See Lexical Analysis
for more detail.
Syntax Analyzer:
This builds a syntax tree that
represents how the statement is put together. In this case,
it means (among other things) that the "*" operator
has the highest precedence, "+" the next highest, the the
":=" assignment has the lowest (dealt with last).
With an actual compiler the syntax tree is not explicitly
constructed, but only exists implicitly. (We'll see how this
works.)
Semantic Analyzer:
This takes the meaning of constructs
into account. In this case one can't directly multiply a
float by an int,
so 60 must be converted to float.
Intermediate Code Generator:
Converts the tree into
a sequence of statements in a simple machine-oriented language.
This step might be skipped.
Code Optimizer:
Tries to get the computation done
with as few statements as possible, eliminating two temporary
constants in the process.
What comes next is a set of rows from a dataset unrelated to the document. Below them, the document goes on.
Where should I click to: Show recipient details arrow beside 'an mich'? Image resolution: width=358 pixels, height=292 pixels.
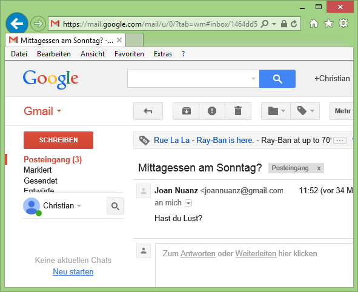pos(188,203)
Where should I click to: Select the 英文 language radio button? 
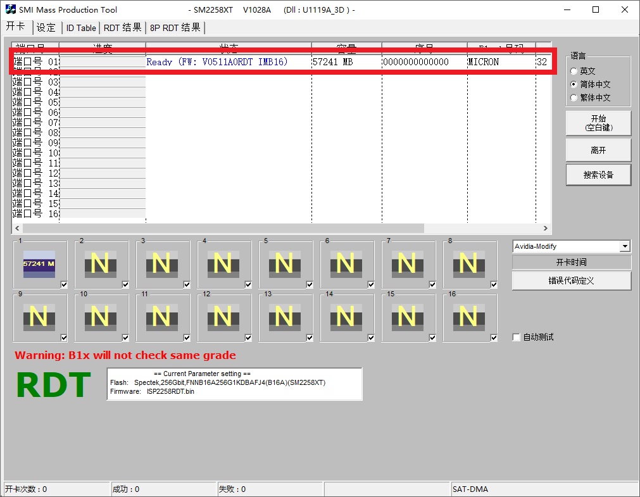tap(574, 72)
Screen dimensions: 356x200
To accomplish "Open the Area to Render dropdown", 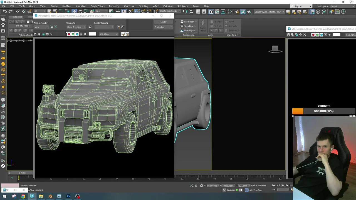I will click(x=41, y=27).
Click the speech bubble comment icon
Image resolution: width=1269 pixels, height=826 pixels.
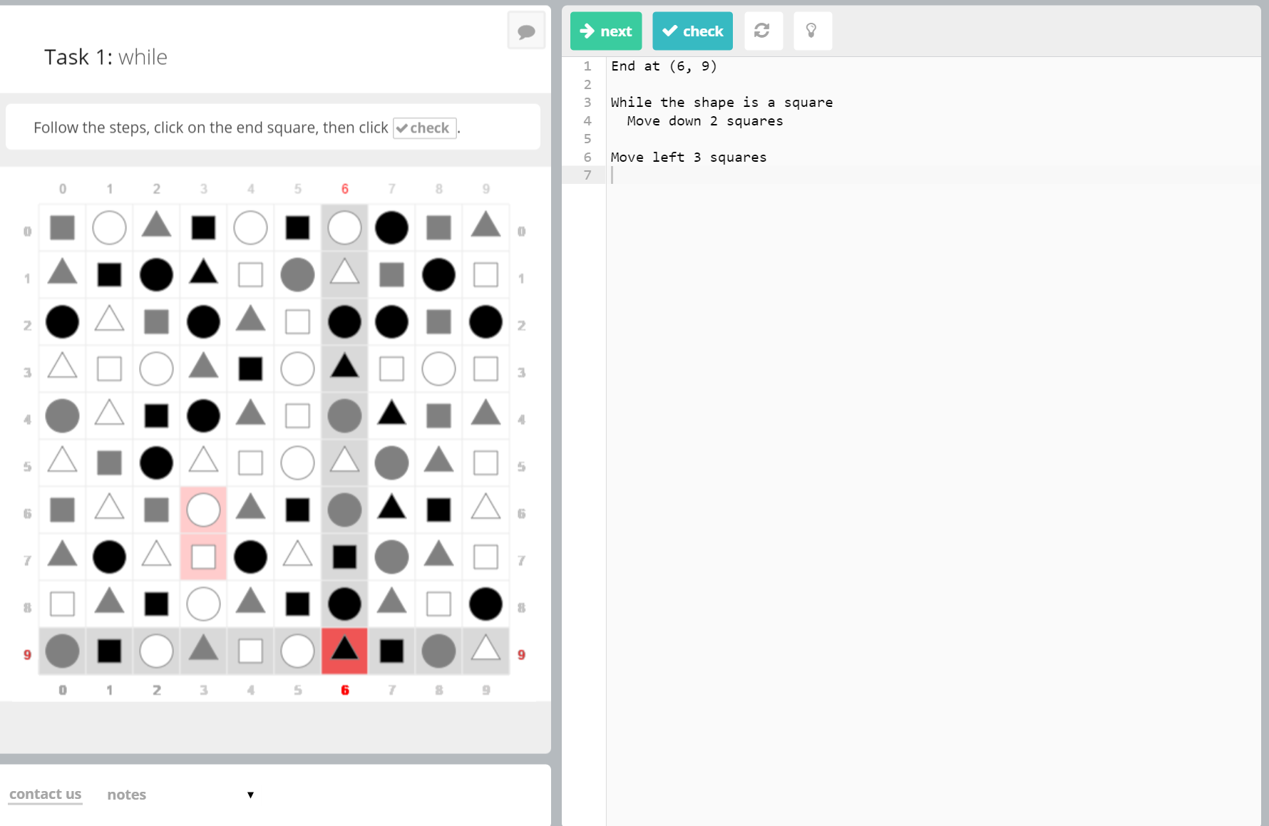point(526,31)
Here it also converts
the "inttoreal(60)" into the float constant "60.0" at
compile time, so that no conversion is needed at run time.
This stage might be carried out in several places.
Code Generator: This generates machine code.
In practice it is never assembler code as shown here, but
always true machine code. Otherwise the compiler would need
to feed this output into an assembler, greatly increasing
compile-time. (In the "old" (Paleolithic) days,
this was sometimes done.)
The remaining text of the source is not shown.